-- Start Listed entries --

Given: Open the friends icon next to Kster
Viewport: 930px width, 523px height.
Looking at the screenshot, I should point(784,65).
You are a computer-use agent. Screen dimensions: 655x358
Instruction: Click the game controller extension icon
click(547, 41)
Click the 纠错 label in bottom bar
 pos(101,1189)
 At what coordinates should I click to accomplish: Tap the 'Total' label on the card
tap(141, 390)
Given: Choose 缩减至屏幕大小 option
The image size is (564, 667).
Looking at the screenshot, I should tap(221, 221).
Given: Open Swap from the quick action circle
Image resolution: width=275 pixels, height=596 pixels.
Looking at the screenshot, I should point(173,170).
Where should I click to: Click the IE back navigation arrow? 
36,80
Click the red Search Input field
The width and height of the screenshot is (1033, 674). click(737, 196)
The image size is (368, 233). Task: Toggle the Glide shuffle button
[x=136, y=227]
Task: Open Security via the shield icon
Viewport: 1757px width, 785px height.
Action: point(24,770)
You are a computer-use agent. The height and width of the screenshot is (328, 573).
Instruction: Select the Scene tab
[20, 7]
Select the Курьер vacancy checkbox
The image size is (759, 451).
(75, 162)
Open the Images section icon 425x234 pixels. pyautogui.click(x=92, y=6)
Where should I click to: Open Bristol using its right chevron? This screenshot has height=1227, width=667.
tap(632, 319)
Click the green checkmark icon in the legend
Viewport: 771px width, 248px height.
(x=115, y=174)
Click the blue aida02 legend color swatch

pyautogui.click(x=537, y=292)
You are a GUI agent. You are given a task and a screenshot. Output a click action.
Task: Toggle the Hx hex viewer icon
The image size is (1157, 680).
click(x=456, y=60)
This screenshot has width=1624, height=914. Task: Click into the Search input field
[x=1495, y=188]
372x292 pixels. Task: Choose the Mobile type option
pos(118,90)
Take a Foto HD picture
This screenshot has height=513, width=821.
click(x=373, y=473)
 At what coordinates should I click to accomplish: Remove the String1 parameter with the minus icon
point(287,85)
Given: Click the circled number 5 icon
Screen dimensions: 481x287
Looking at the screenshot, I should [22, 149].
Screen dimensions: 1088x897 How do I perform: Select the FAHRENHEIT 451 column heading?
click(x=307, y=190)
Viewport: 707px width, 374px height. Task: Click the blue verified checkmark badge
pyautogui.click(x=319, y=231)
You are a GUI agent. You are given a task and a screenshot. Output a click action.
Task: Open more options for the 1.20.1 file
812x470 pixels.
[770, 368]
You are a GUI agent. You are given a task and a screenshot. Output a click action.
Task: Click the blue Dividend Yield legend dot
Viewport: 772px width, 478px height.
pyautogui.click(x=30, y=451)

-- End Listed entries --

Reproduce all of the entries above word for word, line by line.

Given: Open the friends icon next to Kster
Viewport: 930px width, 523px height.
Looking at the screenshot, I should point(784,65).
You are a computer-use agent. Screen dimensions: 655x358
Instruction: Click the game controller extension icon
click(547, 41)
Click the 纠错 label in bottom bar
 pos(101,1189)
 At what coordinates should I click to accomplish: Tap the 'Total' label on the card
tap(141, 390)
Given: Choose 缩减至屏幕大小 option
The image size is (564, 667).
Looking at the screenshot, I should tap(221, 221).
Given: Open Swap from the quick action circle
Image resolution: width=275 pixels, height=596 pixels.
Looking at the screenshot, I should point(173,170).
Where should I click to: Click the IE back navigation arrow? 
36,80
Click the red Search Input field
The width and height of the screenshot is (1033, 674). click(737, 196)
The image size is (368, 233). Task: Toggle the Glide shuffle button
[x=136, y=227]
Task: Open Security via the shield icon
Viewport: 1757px width, 785px height.
Action: point(24,770)
You are a computer-use agent. The height and width of the screenshot is (328, 573).
Instruction: Select the Scene tab
[20, 7]
Select the Курьер vacancy checkbox
The image size is (759, 451).
(75, 162)
Open the Images section icon 425x234 pixels. pyautogui.click(x=92, y=6)
Where should I click to: Open Bristol using its right chevron? This screenshot has height=1227, width=667.
tap(632, 319)
Click the green checkmark icon in the legend
Viewport: 771px width, 248px height.
(x=115, y=174)
Click the blue aida02 legend color swatch

pyautogui.click(x=537, y=292)
You are a GUI agent. You are given a task and a screenshot. Output a click action.
Task: Toggle the Hx hex viewer icon
The image size is (1157, 680).
click(x=456, y=60)
This screenshot has width=1624, height=914. Task: Click into the Search input field
[x=1495, y=188]
372x292 pixels. Task: Choose the Mobile type option
pos(118,90)
Take a Foto HD picture
This screenshot has height=513, width=821.
click(x=373, y=473)
 At what coordinates should I click to accomplish: Remove the String1 parameter with the minus icon
point(287,85)
Given: Click the circled number 5 icon
Screen dimensions: 481x287
Looking at the screenshot, I should [22, 149].
Screen dimensions: 1088x897 How do I perform: Select the FAHRENHEIT 451 column heading?
click(x=307, y=190)
Viewport: 707px width, 374px height. Task: Click the blue verified checkmark badge
pyautogui.click(x=319, y=231)
You are a GUI agent. You are given a task and a screenshot. Output a click action.
Task: Open more options for the 1.20.1 file
812x470 pixels.
[770, 368]
You are a GUI agent. You are given a task and a screenshot. Output a click action.
Task: Click the blue Dividend Yield legend dot
Viewport: 772px width, 478px height.
pyautogui.click(x=30, y=451)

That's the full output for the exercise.